I appreciate Beto O’Rourke.
I cannot believe that I just typed those words. But I appreciate Beto.
I’m glad Texas voters were smart enough to keep the former Democratic congressman out of the U.S. Senate last November. I don’t want him within 1,000 miles of the White House.
But I appreciate Beto.
Beto formally announced he was running for the Democratic Party’s presidential nomination in March. At the time he pledged “a positive campaign that seeks to bring out the very best from every single one of us, that seeks to unite a very divided country.”
He instantly became the golden boy. Liberal pundits swooned, basking in his youth, his charisma, his skateboarding, grunge-rocker background. He was lauded with comparisons to JFK and Barack. The money flooded in. Yes, with Beto in the race, the Trump Terror was in its death throes.

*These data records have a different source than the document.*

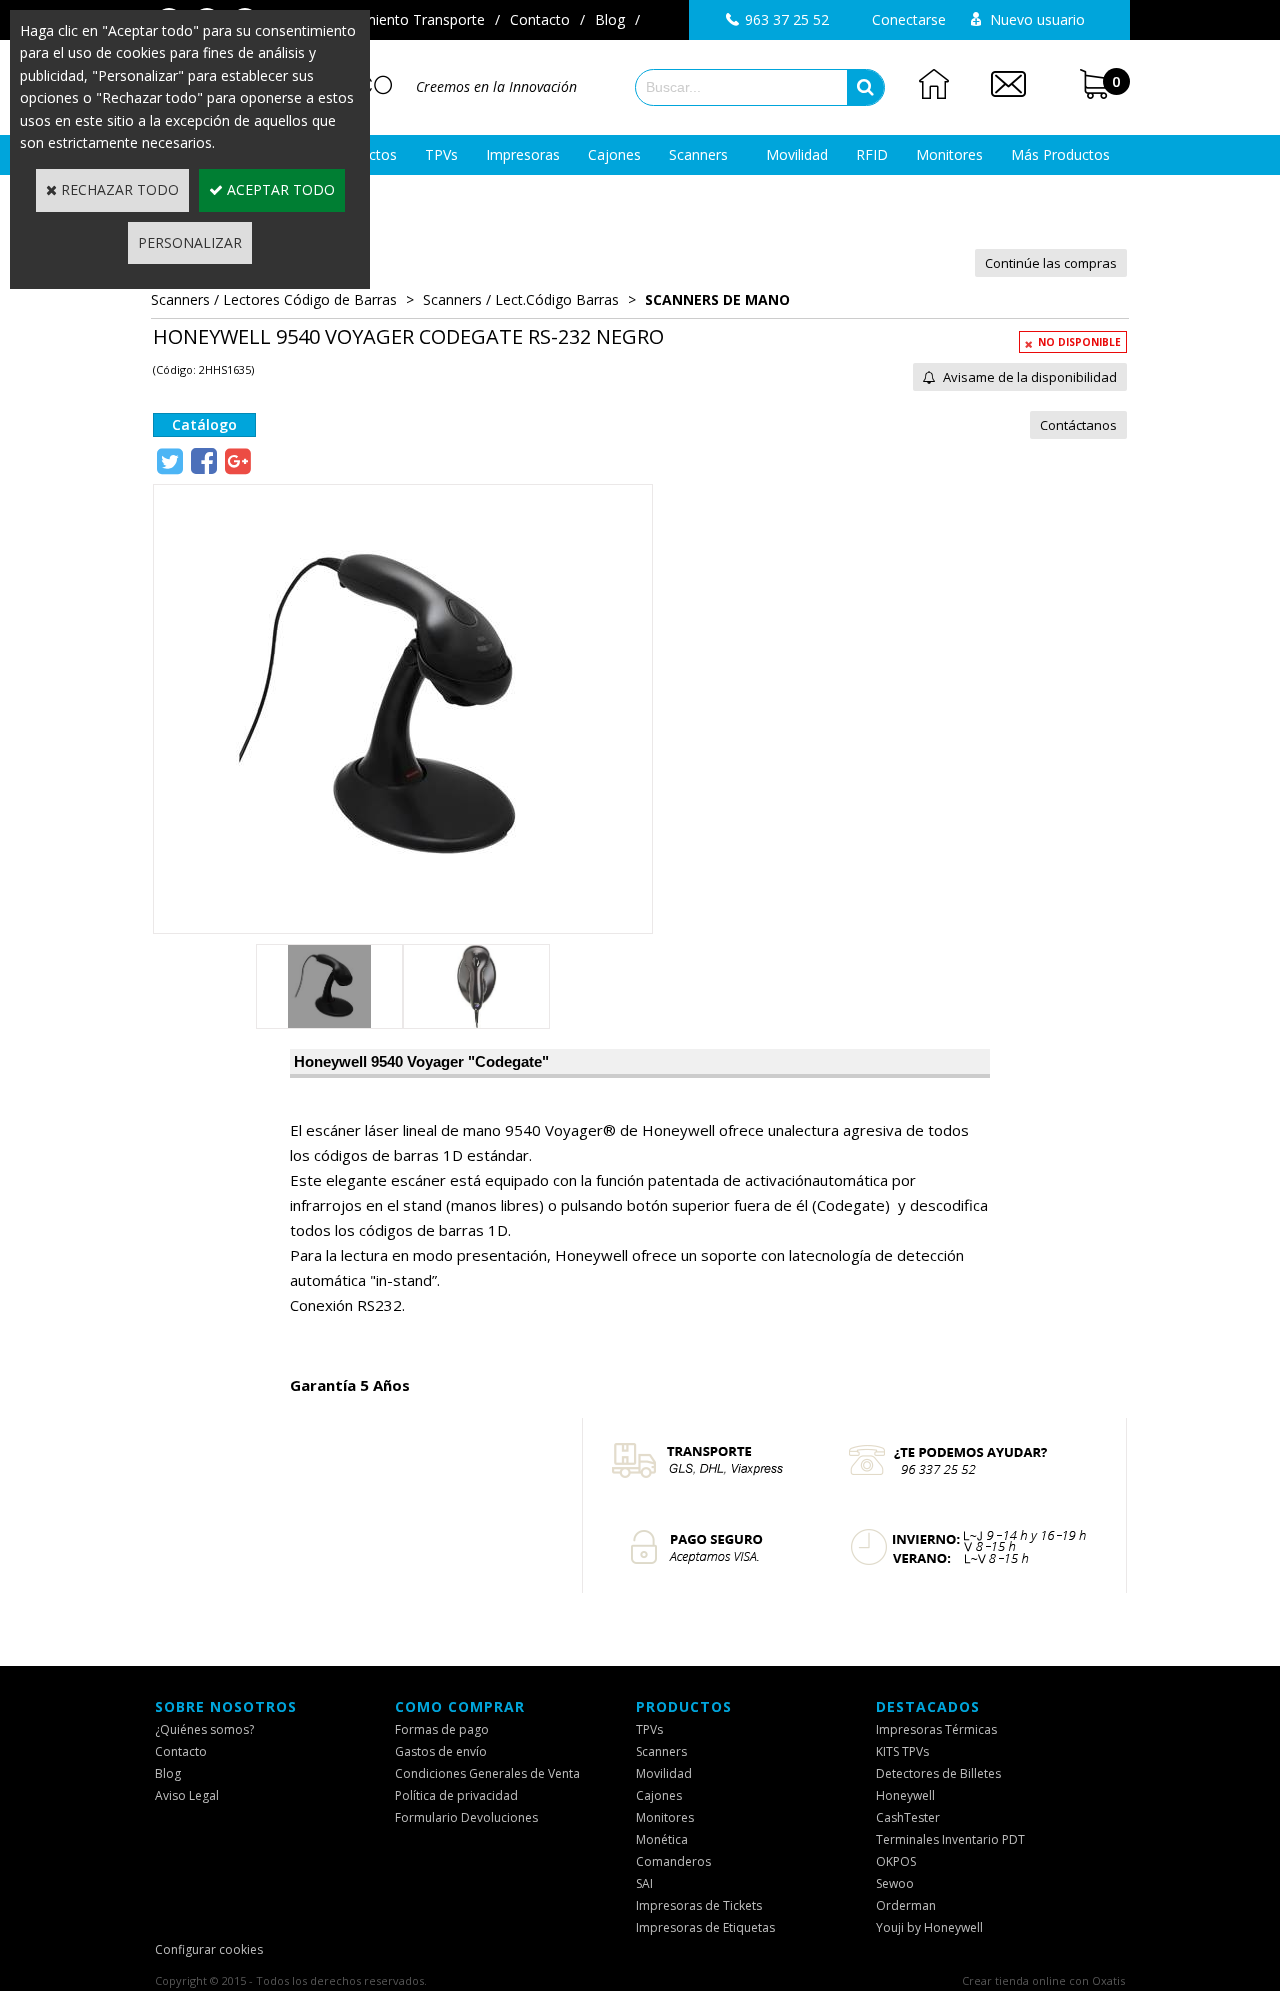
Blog (610, 19)
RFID (872, 154)
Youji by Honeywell (929, 1927)
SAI (644, 1883)
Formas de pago (442, 1729)
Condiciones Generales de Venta (487, 1773)
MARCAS (640, 194)
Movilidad (797, 154)
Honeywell (905, 1795)
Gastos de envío (441, 1751)
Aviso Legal (187, 1795)
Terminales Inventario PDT (950, 1839)
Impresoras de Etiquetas (705, 1927)
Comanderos (673, 1861)
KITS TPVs (902, 1751)
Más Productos (1060, 154)
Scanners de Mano (717, 299)
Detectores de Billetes (938, 1773)
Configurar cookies (209, 1949)
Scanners (698, 154)
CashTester (908, 1817)
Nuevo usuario (1037, 19)
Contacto (540, 19)
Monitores (949, 154)
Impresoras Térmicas (936, 1729)
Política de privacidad (456, 1795)
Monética (662, 1839)
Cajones (614, 154)
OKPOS (896, 1861)
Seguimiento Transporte (406, 19)
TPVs (441, 154)
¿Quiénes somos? (204, 1729)
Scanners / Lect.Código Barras (521, 299)
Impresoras (523, 154)
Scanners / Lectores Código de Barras (274, 299)
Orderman (906, 1905)
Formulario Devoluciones (466, 1817)
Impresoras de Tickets (699, 1905)
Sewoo (895, 1883)
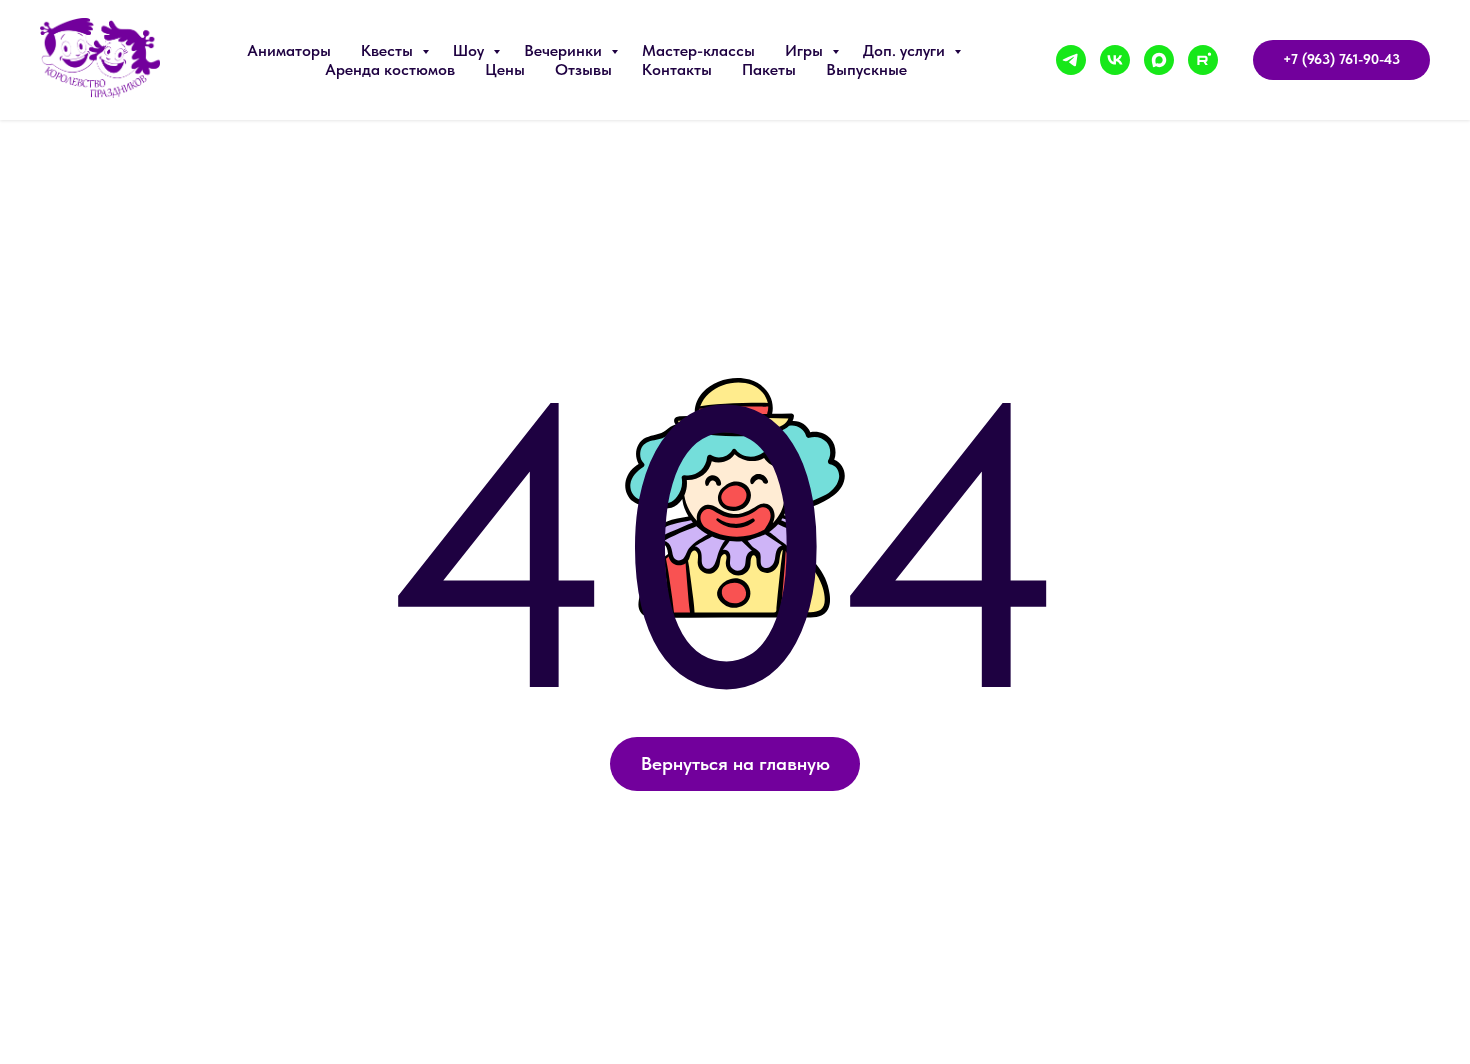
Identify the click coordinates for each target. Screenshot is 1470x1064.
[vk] (1115, 60)
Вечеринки (565, 50)
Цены (505, 69)
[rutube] (1203, 60)
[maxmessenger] (1159, 60)
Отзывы (583, 69)
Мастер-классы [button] (698, 50)
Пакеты (769, 69)
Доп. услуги (906, 50)
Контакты (677, 69)
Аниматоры (289, 50)
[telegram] (1071, 60)
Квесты (389, 50)
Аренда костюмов (390, 69)
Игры (806, 50)
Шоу (470, 50)
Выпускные (866, 69)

Then, the wheels came off.
Over the next couple of months, he live-streamed a haircut. The media dug out poetry he had written during his career as a teenaged computer hacker - verses flowed about his desire to have a cow “wax my a--, scrub my balls.” Speaking of waxing, he waxed philosophically about his inadequacy as a child-rearing helpmate to his wife. The fawning Vanity Fair profile that dropped as his campaign launched, in which he had declared he was “born to be in it,” was wielded as a club to smack him for his privileged white-boy-ness. The media turned snarky, poll numbers plummeted, funding receded.
But Beto pulled out of this nosedive after the massacre in his hometown, El Paso, in early August. He dropped F-bombs, he lashed out at President Donald Trump, his fire was back.
Now, perhaps motivated by anguish and rage he felt after El Paso, or perhaps feeling he has nothing left to lose, Beto tells the world to do to him what he wanted from that cow 30 years ago.
At a CNN town hall a few weeks after the El Paso shooting, Beto reaffirmed his pro-choice bona fides, refusing to condemn third-trimester abortions.
In September, during the first presidential debate after the El Paso shooting, Beto uncorked his gun buyback plan. “Hell yes, we’re going to take your AR-15, your AK-47,” Beto proclaimed unapologetically. “We’re not going to allow it to be used against a fellow American anymore.”
At another CNN town hall last week, Beto emphatically replied “yes” when asked if churches, schools and other religious institutions should be stripped of tax-exempt status if they reject gay marriage. “There can be no reward, no benefit, no tax break for anyone... that denies the full human rights and the full civil rights of every single one of us,” Beto declared to rousing applause.
Then, just this week, during the October presidential debate, Beto doubled down on his anti-gun program. When challenged as to how it would work, Beto said there would be “consequences” for gun owners who refuse to surrender their weapons. The following day, in an MSNBC interview, Beto explained, “I think that there would be a visit by law enforcement to recover that firearm and to make sure that it is purchased, bought back, so that it cannot be potentially used against somebody else.”
So if you’re keeping score at home, President Beto would eviscerate the First Amendment, the Second Amendment, the Fourth Amendment, the Fifth Amendment and probably the Ninth Amendment and the Tenth Amendment.
To me, Beto is now a living, breathing, walking, life-sized version of a ventriloquist’s puppet.
When Beto talks, you can almost see Democratic National Committee moving the lips and wiggling the wires. Thus, Beto mouths things Democrats have been dying to say for years, but have held back because doing so would reveal an agenda that’s off-the-chart radical for Middle America.
Sure, some Democrats publicly push back against his loony ideas. But their protests are hollow and half-hearted. Really believe Pete Buttigieg will support AR-15 owners after another massacre? Really believe Elizabeth Warren won’t want to tax churches when she runs out of millionaires to harass? Wait till Democrats gather in Milwaukee next summer to hammer out their platform. Beto may not be the nominee, but his ideas on abortion, guns and LGBTQ rights will carry substantial currency with the delegates.
Yep, Beto is done caring. His comments acknowledge that his “positive campaign... that seeks to unite a very divided country” is a thing of yesteryear. And he’s showing clearly where many Democrats really want to take the country, much to the horror of Middle America. And that’s why I appreciate Beto.